San Jose, CA - June 22, 2007 - Verifone Holdings, Inc. (NYSE: PAY) today announced the completion of its placement of an aggregate of $316.25 million principal amount of 1.375% Senior Convertible Notes due 2012, which includes the initial purchasers’ exercise in full of their option to purchase additional notes. The offering was made through offerings to qualified institutional buyers pursuant to Rule 144A under the Securities Act of 1933, as amended (the “Securities Act”).

In connection with the offering, Verifone entered into convertible note hedge transactions with affiliates of the initial purchasers (the “counterparties”) that generally are expected to reduce the potential equity dilution upon conversion of the notes, including those being sold in connection with the overallotment option. Verifone also has sold warrants to those counterparties, which could have a dilutive effect on its earnings per share. The warrants have an initial strike price of $62.356 per share which may reset, if higher, to a 70% premium over the market price of Verifone’s common stock determined in approximately six months from the pricing of the offering.

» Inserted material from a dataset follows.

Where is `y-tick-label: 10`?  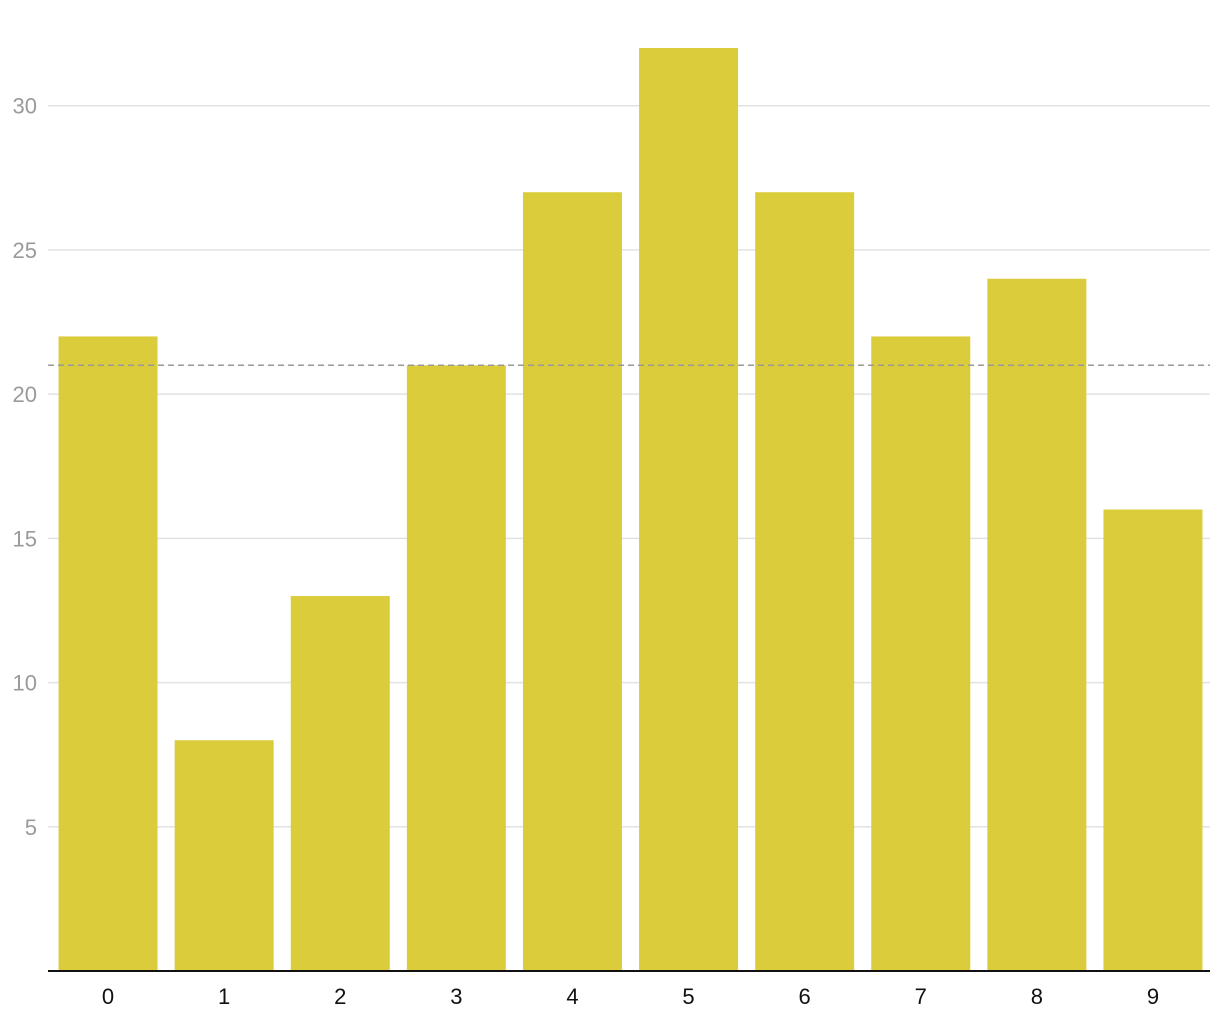
y-tick-label: 10 is located at coordinates (25, 684).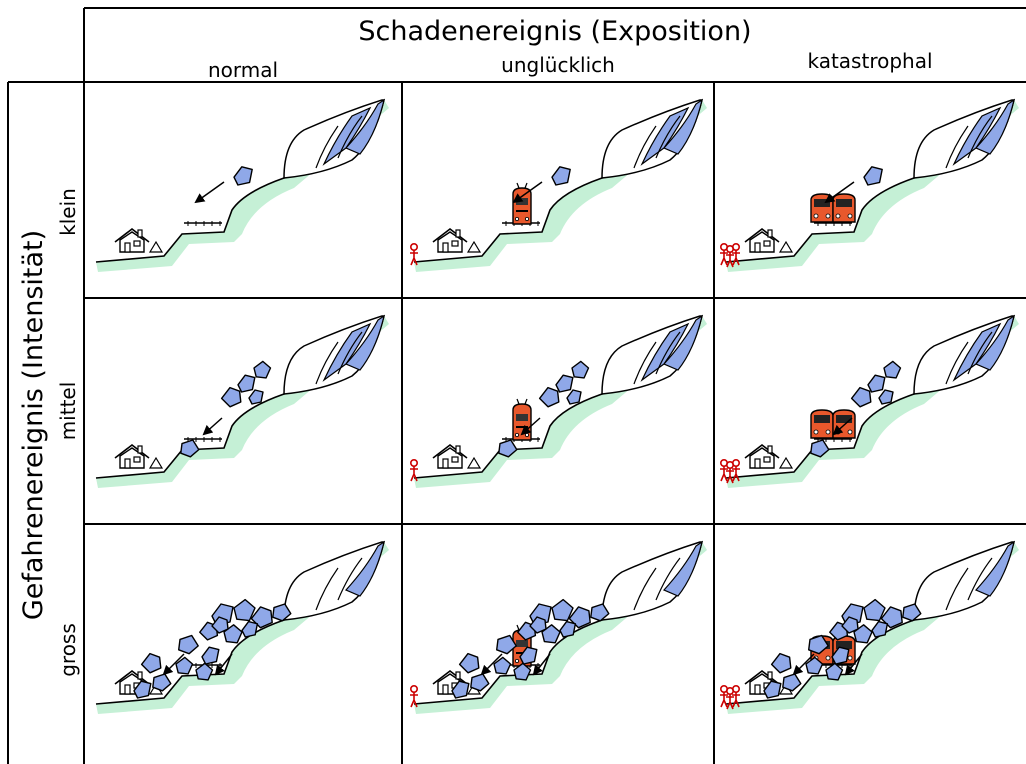 The width and height of the screenshot is (1026, 764). I want to click on column-label-katastrophal: katastrophal, so click(870, 61).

Verifone estimates that the net proceeds from the offering, after deducting the initial purchasers’ discounts and estimated offering expenses payable by Verifone will be approximately $307.77 million. Verifone intends to apply the net proceeds from the offering after deducting the net costs of its convertible note hedge and warrant transactions to repay in part the senior secured bank debt of Verifone’s principal operating subsidiary, Verifone, Inc.

This notice does not constitute an offer to sell or the solicitation of an offer to buy securities. Any offers of the securities will be made only by means of a private offering memorandum. The securities and the shares of Verifone common stock issuable upon conversion or exercise of the securities have not been registered under the Securities Act or the securities laws of any other jurisdiction and may not be offered or sold in the United States absent registration or an applicable exemption from registration requirements.

CAUTIONARY INFORMATION REGARDING FORWARD-LOOKING STATEMENTS

Except for the historical and factual information contained herein, the matters set forth in this news release and other statements identified by words such as "estimates," "expects," "projects," "plans," “intends” and similar expressions are forward-looking statements within the meaning of the "safe harbor" provisions of the Private Securities Litigation Reform Act of 1995. These forward-looking statements are subject to risks and uncertainties that may cause actual results to differ materially, including market conditions and the price and market for the securities to be offered and other risk factors relating to our industry as detailed from time to time in Verifone's reports filed with the SEC, including its most recent Annual Report on Form 10-K and subsequent Quarterly Reports on Form 10-Q. You should not place undue reliance on these forward-looking statements, which speak only as of the date of this press release. Unless legally required, Verifone undertakes no obligation to update publicly any forward-looking statements herein, whether as a result of new information, future events or otherwise.